Scientific classification
- Kingdom: Animalia
- Phylum: Chordata
- Class: Amphibia
- Order: Anura
- Family: Phrynobatrachidae
- Genus: Phrynobatrachus
- Species: P. petropedetoides
- Binomial name: Phrynobatrachus petropedetoides Ahl, 1924

= Phrynobatrachus petropedetoides =

- Authority: Ahl, 1924
- Conservation status: DD

Species of frog

Phrynobatrachus petropedetoides, the Ruwenzori river frog or Ruwenzori puddle frog, is a species of frog in the family Phrynobatrachidae. It is found in the eastern Democratic Republic of the Congo, southwestern Uganda, and extreme western Tanzania, although its precise distribution is uncertain. It has been treated as a junior synonym of Phrynobatrachus dendrobates, but is currently treated as a valid species.

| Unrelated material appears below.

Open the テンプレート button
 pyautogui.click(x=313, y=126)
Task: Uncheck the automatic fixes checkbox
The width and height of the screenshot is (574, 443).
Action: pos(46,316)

Phrynobatrachus petropedetoides occurs in montane forest, usually above 900 m of elevation. Breeding presumably takes place in water.

This species is threatened by habitat loss (deforestation) caused by agricultural activities, wood extraction, and the expansion of human settlements. Mining is also a potential threat. It is present the Itombwe Natural Reserve, although this does not offer sufficient protection.